Salah satu dampak dari penjajahan di negara kita adalah larinya berbagai benda pusaka dan benda budaya ke mancanegara. Ketika itu akibat situasi tidak menentu, banyak benda dijarah dan dibeli oleh militer dan individu. Kemudian benda-benda itu dibawa ke negeri si penjajah. Banyak lagi benda budaya kita hancur atau rusak karena peperangan. Ironisnya, benda-benda budaya yang 'lari' itu tergolong masterpiece atau adikarya.
Khusus dengan Belanda, pernah ada perjanjian bilateral. Sebagian benda dibawa ke Belanda, sebagian lagi menjadi milik Bataviaasch Genootschap van Kunsten en Wetenschappen yang sekarang menjadi Museum Nasional di Jalan Medan Merdeka Barat 12, Jakarta. Sebagai penjajah, tentu saja Belanda paling banyak menyimpan benda budaya kita.
Dekolonisasi membuat negara bekas jajahan menuntut kembali pusaka dan benda budaya yang menjadi identitas bangsa. Penjarahan benda pusaka dan budaya paling banyak terjadi di Asia dan Afrika.

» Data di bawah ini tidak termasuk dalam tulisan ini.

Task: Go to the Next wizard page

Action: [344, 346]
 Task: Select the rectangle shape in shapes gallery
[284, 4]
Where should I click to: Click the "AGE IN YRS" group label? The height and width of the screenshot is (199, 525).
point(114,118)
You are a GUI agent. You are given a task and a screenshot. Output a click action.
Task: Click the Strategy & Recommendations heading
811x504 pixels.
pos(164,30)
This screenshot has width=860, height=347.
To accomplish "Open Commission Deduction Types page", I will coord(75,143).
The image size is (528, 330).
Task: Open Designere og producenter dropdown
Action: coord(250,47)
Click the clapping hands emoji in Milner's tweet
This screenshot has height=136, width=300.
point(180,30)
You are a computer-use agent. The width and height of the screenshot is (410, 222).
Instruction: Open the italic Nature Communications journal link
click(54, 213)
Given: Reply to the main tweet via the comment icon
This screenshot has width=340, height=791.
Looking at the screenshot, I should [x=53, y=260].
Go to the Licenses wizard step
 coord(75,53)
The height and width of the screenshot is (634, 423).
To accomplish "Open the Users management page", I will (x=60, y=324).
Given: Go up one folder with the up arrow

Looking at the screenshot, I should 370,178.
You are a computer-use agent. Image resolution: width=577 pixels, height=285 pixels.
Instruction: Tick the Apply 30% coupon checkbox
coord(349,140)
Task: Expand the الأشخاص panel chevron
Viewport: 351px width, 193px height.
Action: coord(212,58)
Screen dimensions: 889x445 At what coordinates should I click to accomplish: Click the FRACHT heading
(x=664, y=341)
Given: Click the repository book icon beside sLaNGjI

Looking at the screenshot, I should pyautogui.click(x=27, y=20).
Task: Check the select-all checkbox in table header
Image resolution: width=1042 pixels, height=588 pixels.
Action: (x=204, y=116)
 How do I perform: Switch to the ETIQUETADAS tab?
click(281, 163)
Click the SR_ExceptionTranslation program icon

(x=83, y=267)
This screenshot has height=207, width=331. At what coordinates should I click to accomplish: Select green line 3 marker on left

Indonesia pernah menuntut dipulangkannya benda-benda budaya yang tersebar di Belanda saat  Konferensi Meja Bundar di Den Haag 1949.  Namun prosesnya tidak semudah membalikkan telapak tangan.  Pada 1970-an pemerintah Belanda mengembalikan arca Prajnaparamita, naskah Nagarakretagama, dan Gong Geusan Ulun. Kita juga pernah menerima barang-barang milik Pangeran Diponegoro. Pada akhir 2019 Museum Nasional menerima 1500 benda budaya dari bekas Museum Nusantara di Delft.
Beberapa tahun lalu kebijakan partai yang berkuasa di Belanda memang mulai berubah drastis. Akibatnya museum menjadi kurang perhatian. Hal itulah yang membuat wacana museum-museum di Belanda akan mengembalikan benda-benda asal Indonesia.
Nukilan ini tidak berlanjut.